Skinning formula

Hello,

I’m trying to use skinning with collada and OSG. That’s my first skinning
experience.

The formula is given p 4-8 as:

outv = \Sum_i { ((v * BSM) * IBMi * JMi) * JW }

However v is in R^3 and BSM in R^{4x4} so the matrix product is not valid.

Am I missing something? What is the full formula?

I would have expected v to be replaced by [v(0) v(1) v(2) 1] but from my
tests with OSG, it seems more like [v(0) v(1) v(2) 0]. As a consequence
one cannot move the vertices located at [0 0 0].

Am I right? Is there a reason for this choice?

I’m trying to display forces (vectors in R^3) as animated arrows. My plan
is to attach a node to the tip of the arrow, and to translate it according
to the vector value.
In order to do this, I need to discard the orientation of the node, thus the
need for [0,0,0]-located vertices.

Here is a working (in OSG) example, illustrating this idea. The arrow is
a simple 2-vertices line.

http://gist.github.com/610049#file_skin_transl.dae

Here is a non-working one, where the vertex at [0,0,0] does not move.

http://gist.github.com/610049#file_skin … orking.dae

Maybe it would be simpler to scale and rotate the arrow. How would you do that?
Using matrix and scale? Or lookat and scale? Or rotate and scale (what happens
when the rotation axis is [0 0 0])?

Thank you for any insight.

quick hints…

  • COLLADA spec generally describes column-major matrix math. This description appears to be row-major (a spec bug).
  • Difference between translating a point and a vector i.e. affine vs linear transformation.

Hi Marcus, thank you for you time, again…

I’m not sure to understand what you mean. I believed row/column-majorness was only a matter of storing matrices in linear memory (ie. a matter of software implementation), and that matrix math always (both in French and English speaking countries) used A(i, j) to identify the element at i-iest row and j-iest column. I am right?

Maybe what you mean is that in this formula, v is a row-vector (in R^{1x3}) and not a column-vector (in R^{3x1}) as in the rest of the document. Am I right also?

Here is what I understood on this matter.

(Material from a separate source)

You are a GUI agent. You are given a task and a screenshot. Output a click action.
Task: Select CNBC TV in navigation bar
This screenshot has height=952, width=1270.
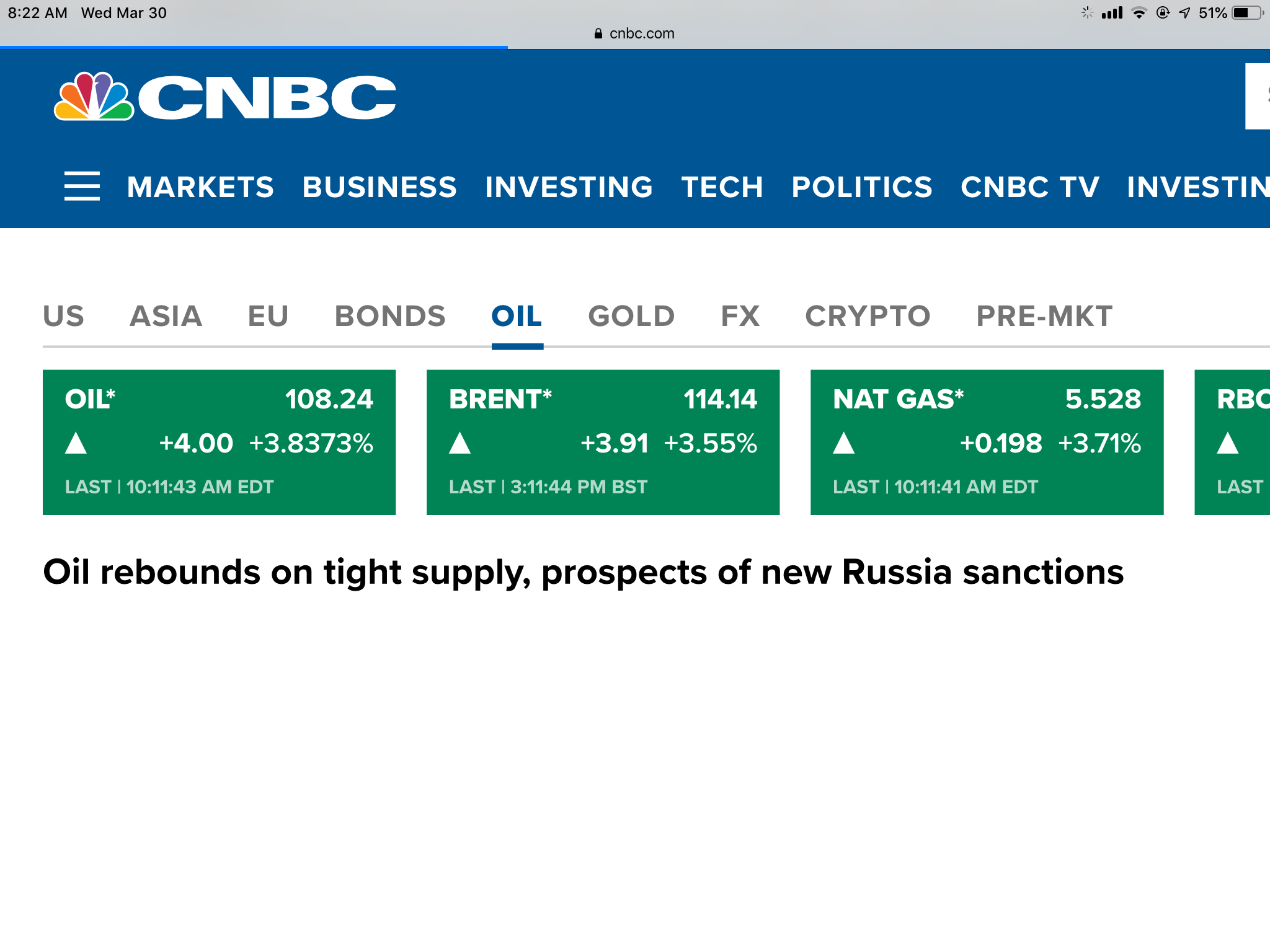click(1030, 187)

Let H = [R p ; 0 0 0 1] in R^{4x4}, with R in R^{3x3} (or SO(3)),

Mapping a point v through H gives Rv +p.
Mapping a vector v through H gives R
v. There is no translation. I don’t know what you mean with “translating a vector”.

Point and vector mapping can be expressed in a way that is consistent with matrix math with homogenous coordinates:

  • the homogeneous coordinates of a point v are [v(0) v(1) v(2) 1]
  • the homogeneous coordinates of a (“free”) vector v are [v(0) v(1) v(2) 0]

Here is how I understand the problem so far:

  • the raw skinning formula exhibits invalid matrix math
  • this formula could be valid if one was using homogeneous coordinates (which is not explicitly stated)
  • when using homogeneous coordinates, the spec does not specify if the skinned vertices are points or vectors.

Do you agree with this status?

Are they point or vector?

Right and that equation is therefore the transpose of one using a column-vector.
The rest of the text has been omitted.